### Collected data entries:
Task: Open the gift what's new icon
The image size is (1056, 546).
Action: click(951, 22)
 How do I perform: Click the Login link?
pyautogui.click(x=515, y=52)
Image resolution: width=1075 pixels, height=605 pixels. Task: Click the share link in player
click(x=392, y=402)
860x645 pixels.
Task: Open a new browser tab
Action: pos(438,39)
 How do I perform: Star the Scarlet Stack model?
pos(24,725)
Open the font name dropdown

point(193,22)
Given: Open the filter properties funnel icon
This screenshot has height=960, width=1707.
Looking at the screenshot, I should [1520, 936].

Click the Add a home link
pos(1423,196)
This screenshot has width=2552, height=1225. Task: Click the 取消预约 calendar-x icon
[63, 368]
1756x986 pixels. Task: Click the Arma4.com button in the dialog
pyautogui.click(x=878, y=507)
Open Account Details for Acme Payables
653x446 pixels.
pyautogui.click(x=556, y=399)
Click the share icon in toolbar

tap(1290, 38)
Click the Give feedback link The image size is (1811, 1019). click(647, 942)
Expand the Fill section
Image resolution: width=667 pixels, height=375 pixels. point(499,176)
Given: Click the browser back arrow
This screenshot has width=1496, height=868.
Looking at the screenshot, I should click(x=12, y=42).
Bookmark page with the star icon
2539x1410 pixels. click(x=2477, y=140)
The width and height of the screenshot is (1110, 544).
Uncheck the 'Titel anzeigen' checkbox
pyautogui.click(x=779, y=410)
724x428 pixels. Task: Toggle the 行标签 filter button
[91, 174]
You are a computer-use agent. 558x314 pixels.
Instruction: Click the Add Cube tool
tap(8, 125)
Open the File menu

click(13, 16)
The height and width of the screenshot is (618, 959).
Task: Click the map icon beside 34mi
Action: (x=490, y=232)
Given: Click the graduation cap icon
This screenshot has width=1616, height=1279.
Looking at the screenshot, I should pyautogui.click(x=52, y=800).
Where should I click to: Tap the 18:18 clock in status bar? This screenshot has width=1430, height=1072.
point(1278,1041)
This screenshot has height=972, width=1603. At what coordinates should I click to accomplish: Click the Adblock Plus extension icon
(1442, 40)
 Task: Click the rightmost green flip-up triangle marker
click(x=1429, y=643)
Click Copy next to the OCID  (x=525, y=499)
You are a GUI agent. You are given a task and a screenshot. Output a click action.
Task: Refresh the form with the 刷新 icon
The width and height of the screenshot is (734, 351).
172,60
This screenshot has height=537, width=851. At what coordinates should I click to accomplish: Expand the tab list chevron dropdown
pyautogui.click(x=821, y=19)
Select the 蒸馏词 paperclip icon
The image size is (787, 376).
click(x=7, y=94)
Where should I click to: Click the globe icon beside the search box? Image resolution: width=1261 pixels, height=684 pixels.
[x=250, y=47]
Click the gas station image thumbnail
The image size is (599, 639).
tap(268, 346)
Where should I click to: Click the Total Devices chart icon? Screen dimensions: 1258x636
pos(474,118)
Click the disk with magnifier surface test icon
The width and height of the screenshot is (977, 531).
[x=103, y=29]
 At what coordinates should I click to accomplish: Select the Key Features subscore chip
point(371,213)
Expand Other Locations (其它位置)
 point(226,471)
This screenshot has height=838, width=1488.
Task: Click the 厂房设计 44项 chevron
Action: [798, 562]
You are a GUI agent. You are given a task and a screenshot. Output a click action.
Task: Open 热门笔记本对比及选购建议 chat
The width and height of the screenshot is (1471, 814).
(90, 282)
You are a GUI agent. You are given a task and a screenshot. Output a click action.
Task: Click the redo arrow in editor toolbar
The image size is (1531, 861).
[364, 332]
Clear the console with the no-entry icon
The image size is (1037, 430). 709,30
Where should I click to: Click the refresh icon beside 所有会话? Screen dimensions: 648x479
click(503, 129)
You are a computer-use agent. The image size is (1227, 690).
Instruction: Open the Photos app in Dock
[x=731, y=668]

### Your task:
Return all lines in the entries above that carry the word "arrow".

### Answer to this exercise:
Given: Click the browser back arrow
Task: Click the redo arrow in editor toolbar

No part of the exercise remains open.